PROBLEM TO WORK ON
For the entries below, report every line that includes the word "date".

MATERIAL PROVIDED
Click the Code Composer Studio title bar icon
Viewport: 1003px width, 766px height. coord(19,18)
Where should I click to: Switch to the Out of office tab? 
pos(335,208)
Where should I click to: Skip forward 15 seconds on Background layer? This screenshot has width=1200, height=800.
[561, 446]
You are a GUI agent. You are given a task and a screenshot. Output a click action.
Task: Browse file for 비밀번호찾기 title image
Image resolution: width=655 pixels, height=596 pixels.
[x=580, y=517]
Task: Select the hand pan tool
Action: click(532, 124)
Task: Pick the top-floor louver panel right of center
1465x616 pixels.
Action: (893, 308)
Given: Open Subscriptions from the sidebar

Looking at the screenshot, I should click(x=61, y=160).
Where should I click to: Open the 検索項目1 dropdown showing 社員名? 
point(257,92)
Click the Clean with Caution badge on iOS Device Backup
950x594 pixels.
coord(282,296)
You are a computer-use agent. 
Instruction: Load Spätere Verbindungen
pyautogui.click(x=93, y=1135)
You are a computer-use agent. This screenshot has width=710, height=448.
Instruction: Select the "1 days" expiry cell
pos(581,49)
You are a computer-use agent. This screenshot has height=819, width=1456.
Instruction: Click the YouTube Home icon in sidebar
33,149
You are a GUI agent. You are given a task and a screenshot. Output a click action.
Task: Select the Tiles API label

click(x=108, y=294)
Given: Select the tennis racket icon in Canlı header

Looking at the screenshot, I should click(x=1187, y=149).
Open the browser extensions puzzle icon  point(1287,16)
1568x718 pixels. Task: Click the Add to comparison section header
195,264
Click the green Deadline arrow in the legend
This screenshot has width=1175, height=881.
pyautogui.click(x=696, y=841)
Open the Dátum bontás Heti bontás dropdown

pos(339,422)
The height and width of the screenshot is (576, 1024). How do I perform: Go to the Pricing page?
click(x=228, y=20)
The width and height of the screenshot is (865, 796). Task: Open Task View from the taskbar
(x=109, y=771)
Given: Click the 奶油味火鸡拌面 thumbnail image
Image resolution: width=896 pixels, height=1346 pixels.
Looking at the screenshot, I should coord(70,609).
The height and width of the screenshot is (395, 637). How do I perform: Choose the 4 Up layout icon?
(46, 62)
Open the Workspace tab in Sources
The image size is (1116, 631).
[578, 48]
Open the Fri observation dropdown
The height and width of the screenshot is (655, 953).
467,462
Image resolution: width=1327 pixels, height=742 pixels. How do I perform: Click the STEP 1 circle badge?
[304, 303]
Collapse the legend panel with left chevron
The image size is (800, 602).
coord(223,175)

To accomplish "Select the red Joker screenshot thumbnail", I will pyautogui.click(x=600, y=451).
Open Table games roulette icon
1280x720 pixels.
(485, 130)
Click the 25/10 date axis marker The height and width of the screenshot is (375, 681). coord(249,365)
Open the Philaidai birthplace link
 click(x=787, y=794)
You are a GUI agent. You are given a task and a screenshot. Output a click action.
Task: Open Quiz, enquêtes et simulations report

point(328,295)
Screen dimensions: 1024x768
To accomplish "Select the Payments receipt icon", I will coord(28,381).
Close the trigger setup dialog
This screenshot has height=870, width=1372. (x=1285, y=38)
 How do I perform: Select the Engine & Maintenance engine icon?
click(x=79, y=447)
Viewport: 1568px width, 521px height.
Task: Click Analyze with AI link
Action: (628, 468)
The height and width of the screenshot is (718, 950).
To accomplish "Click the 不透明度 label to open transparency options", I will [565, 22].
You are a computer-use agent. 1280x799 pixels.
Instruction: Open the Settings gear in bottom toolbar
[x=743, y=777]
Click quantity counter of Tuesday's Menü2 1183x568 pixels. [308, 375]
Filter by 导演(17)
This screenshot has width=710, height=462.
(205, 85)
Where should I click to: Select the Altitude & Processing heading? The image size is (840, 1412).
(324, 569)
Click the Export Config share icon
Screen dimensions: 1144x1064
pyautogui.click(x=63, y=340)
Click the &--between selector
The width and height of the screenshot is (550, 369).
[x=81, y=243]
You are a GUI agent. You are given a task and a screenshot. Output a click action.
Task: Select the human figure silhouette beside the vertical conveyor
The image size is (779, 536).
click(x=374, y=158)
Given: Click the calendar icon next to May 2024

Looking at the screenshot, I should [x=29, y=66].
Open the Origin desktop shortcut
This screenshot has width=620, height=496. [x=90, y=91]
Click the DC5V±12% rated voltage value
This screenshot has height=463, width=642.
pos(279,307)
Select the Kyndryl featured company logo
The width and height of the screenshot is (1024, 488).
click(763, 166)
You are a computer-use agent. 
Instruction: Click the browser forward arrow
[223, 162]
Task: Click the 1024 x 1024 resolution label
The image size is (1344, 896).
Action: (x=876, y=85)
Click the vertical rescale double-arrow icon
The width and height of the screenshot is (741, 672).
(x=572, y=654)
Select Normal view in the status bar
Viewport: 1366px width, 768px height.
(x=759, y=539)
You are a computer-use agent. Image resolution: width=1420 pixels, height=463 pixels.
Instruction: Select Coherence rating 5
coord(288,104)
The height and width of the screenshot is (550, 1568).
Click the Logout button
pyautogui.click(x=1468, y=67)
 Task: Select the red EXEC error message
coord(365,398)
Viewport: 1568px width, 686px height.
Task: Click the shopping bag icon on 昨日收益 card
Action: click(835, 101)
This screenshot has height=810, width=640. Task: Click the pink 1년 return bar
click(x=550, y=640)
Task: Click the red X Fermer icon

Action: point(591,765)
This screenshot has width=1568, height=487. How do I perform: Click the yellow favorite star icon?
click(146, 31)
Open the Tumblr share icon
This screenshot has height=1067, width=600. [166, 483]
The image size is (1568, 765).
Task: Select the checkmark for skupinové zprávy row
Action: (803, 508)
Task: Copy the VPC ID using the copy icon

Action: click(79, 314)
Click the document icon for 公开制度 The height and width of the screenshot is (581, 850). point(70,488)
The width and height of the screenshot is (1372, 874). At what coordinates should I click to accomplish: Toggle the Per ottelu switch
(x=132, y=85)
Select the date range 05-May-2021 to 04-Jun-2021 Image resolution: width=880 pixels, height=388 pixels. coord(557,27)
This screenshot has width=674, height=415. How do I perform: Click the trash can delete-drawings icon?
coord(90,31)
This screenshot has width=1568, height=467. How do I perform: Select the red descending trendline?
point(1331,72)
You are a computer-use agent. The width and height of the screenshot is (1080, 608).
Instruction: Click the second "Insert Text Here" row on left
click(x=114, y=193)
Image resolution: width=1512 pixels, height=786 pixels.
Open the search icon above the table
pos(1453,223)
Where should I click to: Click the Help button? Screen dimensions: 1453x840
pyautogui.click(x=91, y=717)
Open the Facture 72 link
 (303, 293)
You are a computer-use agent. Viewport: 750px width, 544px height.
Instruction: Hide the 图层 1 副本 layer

RESULT
Click the 25/10 date axis marker The height and width of the screenshot is (375, 681). coord(249,365)
Select the date range 05-May-2021 to 04-Jun-2021 Image resolution: width=880 pixels, height=388 pixels. coord(557,27)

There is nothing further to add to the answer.